A Great Nicobar si costruirà un porto tanto imponente da consentire l’attracco dei cargo più ingombranti. E in agosto il primo ministro indiano Narendra Modi ha inaugurato i 2.300 chilometri di cavi sottomarini che vi portano la banda larga fin da Chennai. Delhi si sta preparando a controllare Malacca, come chiedono da tempo i falchi del subcontinente? Il parere di Tilak Devasher è chiaro: «Dovremmo investire ancora di più in infrastrutture militari nella Andamane e Nicobare e non solo per sorvegliare Malacca, ma per raggiungere una potenza aeronavale tale da proiettarci nel Mar Cinese meridionale».
«Una cosa è certa» commenta l’analista del Cesi: «per quanto piccolo, questo quadrante sarà un tassello fondamentale nella partita tra i due giganti, in rapida evoluzione». Nel Sud-est asiatico non sono pochi i Paesi che stanno tornando nell’alveo dell’amicizia con Usa, Giappone, Australia e India per contrastare le vaste ambizioni cinesi. Filippine e Vietnam sembrano aver fatto questa scelta. Anche la Thailandia, che nel 2014 si era avvicinata a Pechino dopo il rifiuto di Washington di riconoscere la giunta militare salita al potere con un colpo di Stato, potrebbe tornare sui suoi passi (in fondo, degli Usa è ufficialmente alleata).
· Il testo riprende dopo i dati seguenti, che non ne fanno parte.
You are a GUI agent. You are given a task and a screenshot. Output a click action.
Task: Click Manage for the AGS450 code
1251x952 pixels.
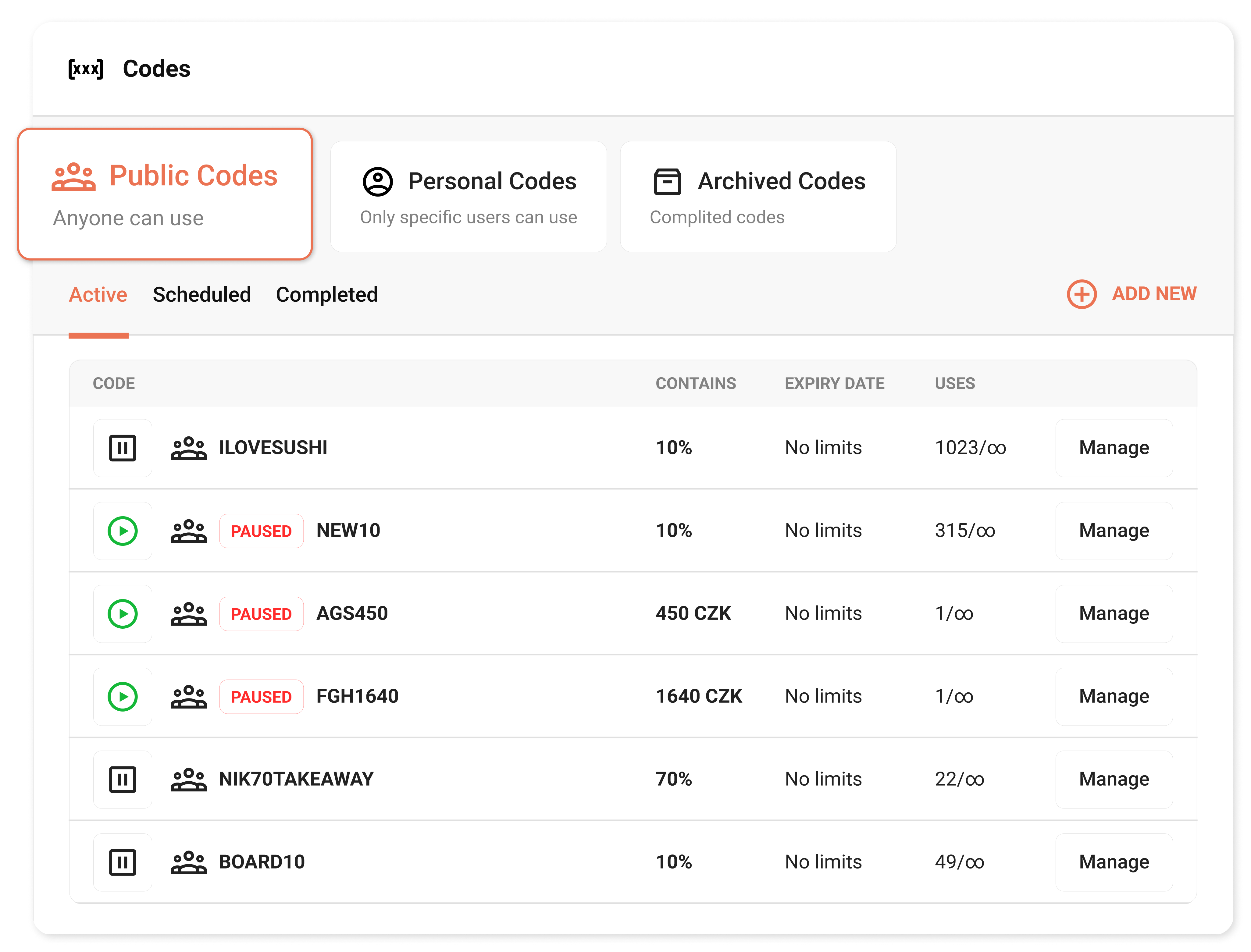pyautogui.click(x=1113, y=613)

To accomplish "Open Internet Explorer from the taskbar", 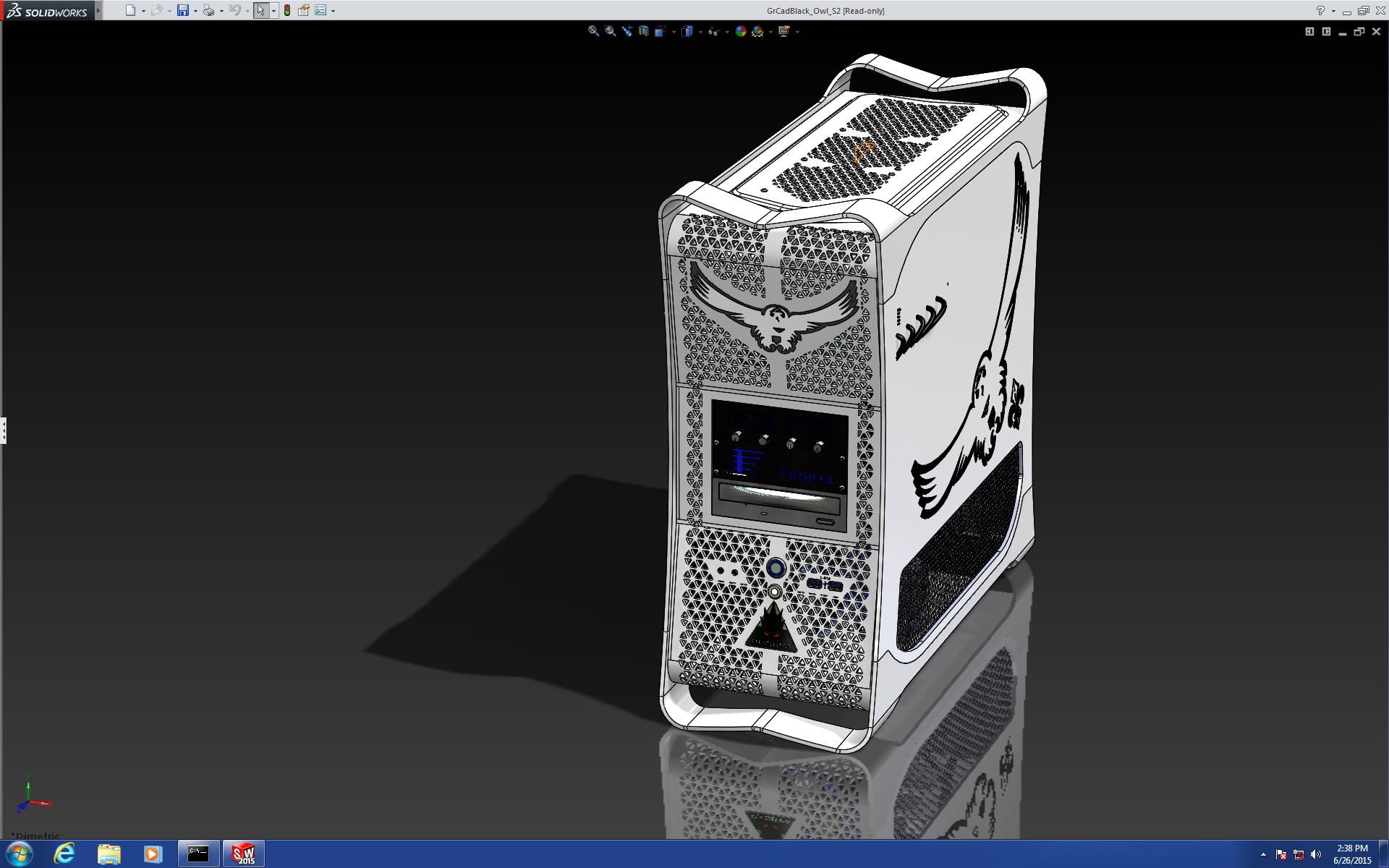I will click(x=64, y=854).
La notizia di pochi giorni fa è che non solo il governo di Bangkok ha deciso di rimandare di un anno l’acquisto di due sofisticati sottomarini cinesi per motivi economici, ma che in attesa di prendere una decisione definitiva sulla scorciatoia del «canale della discordia», sta facendo altri progetti. In una recente intervista il ministro dei trasporti Saksiam Chidchob ha detto che il governo potrebbe costruire due giganteschi porti ai lati dell’istmo e collegarli tra loro con strade e ferrovie: le merci sarebbero scaricate dalle navi, sistemate su camion e treni, infine caricate su altre navi in attesa nel porto opposto.
Una sorta di ponte terrestre che, ha garantito Chidchob, «accorcerebbe di due giorni il trasporto delle merci». Un escamotage per guadagnare comunque denaro, per annullare l’impatto ambientale di escavazioni lunghe 120 chilometri, ma anche per non facilitare la flotta militare di Pechino che dalle basi nel Mar Cinese meridionale si troverebbe in un batter d’occhio nell’Oceano Indiano.
Che cosa sceglierà Bangkok? «L’alternativa fa pensare che il governo thailandese stia prendendo tempo per capire gli equilibri della regione» conclude Manenti. Ma comunque andrà a finire, per queste acque meravigliose non è difficile immaginare un trafficato futuro di portacontainer, petroliere e navi da guerra. In Paradiso si prevedono mari molto mossi.